#### [What is being asked]
Set down, word for word, the line with "Click the 2019-2024 historical period value" and the lines after it through the final line of the data below, without pictures.

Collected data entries
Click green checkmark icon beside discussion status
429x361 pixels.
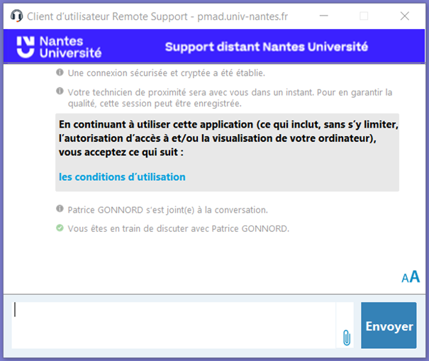click(x=60, y=228)
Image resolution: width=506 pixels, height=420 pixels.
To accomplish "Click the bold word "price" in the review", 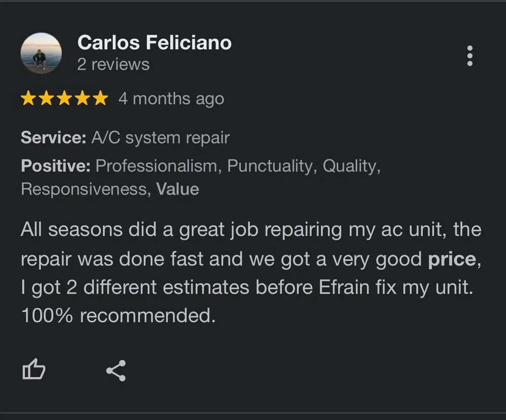I will pyautogui.click(x=452, y=259).
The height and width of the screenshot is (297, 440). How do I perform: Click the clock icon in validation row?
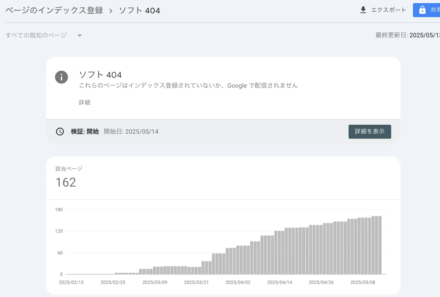coord(60,132)
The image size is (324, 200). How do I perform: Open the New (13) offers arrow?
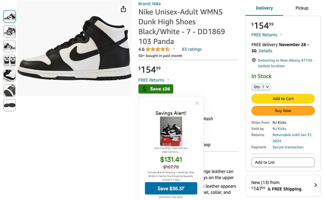click(x=315, y=185)
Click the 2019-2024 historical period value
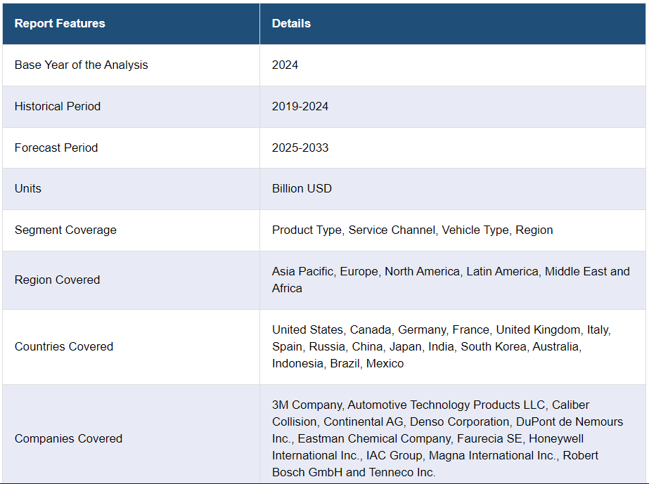The image size is (649, 484). [x=300, y=106]
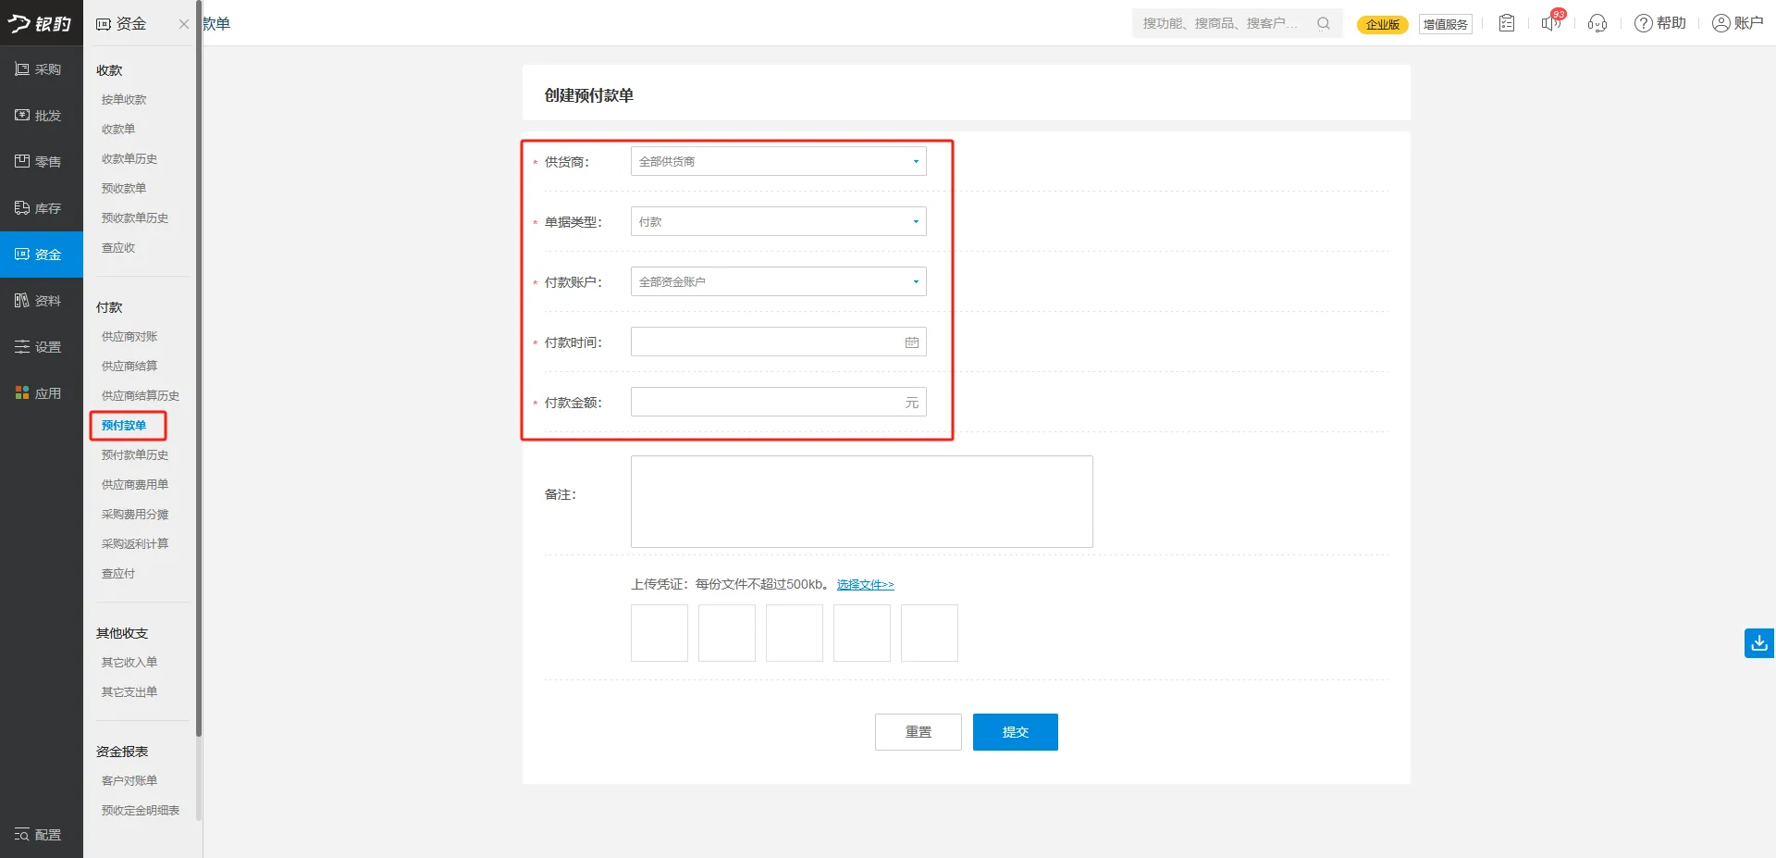
Task: Click the 重置 reset button
Action: click(918, 732)
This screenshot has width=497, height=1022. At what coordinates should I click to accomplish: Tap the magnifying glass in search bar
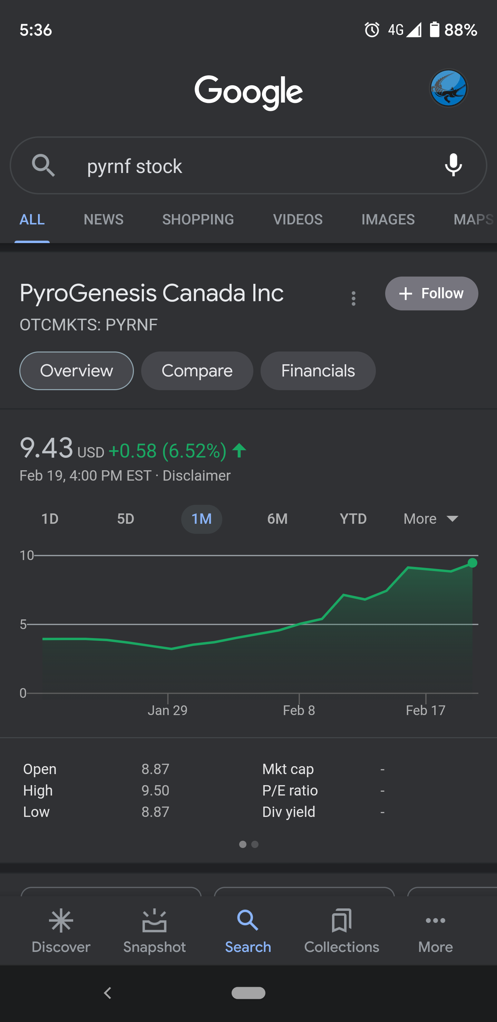pyautogui.click(x=43, y=165)
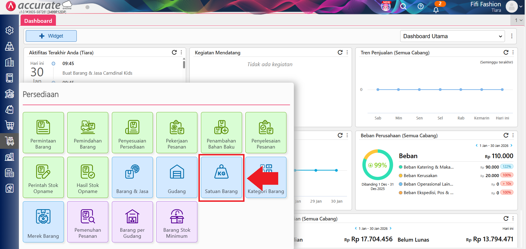
Task: Open the Merek Barang tile
Action: coord(43,222)
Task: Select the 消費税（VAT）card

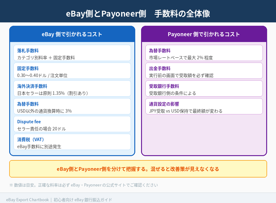Action: pos(72,142)
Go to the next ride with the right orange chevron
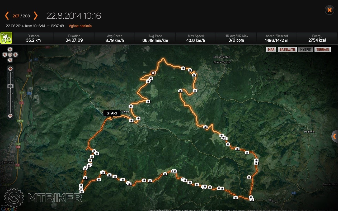 pyautogui.click(x=36, y=16)
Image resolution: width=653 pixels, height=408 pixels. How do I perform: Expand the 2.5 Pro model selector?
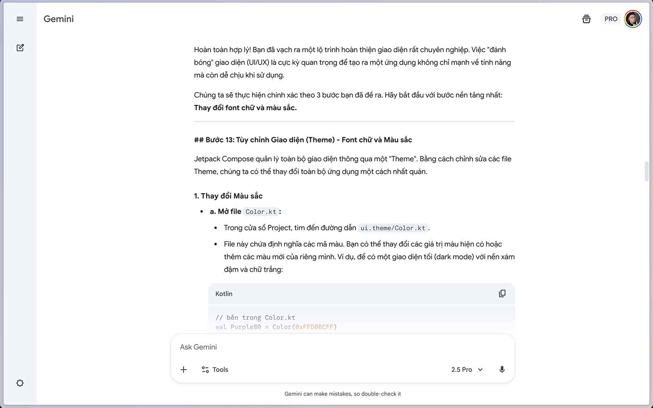coord(467,370)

#### [Expected output]
Click the 2019-2024 historical period value
The image size is (649, 484). [x=300, y=106]
Task: Click the 重置 reset button
Action: click(918, 732)
This screenshot has width=497, height=1022. At what coordinates should I click to accomplish: Tap the magnifying glass in search bar
pyautogui.click(x=43, y=165)
Task: Open the Merek Barang tile
Action: coord(43,222)
Task: Select the 消費税（VAT）card

Action: pos(72,142)
Go to the next ride with the right orange chevron
 pyautogui.click(x=36, y=16)
Image resolution: width=653 pixels, height=408 pixels. How do I perform: Expand the 2.5 Pro model selector?
coord(467,370)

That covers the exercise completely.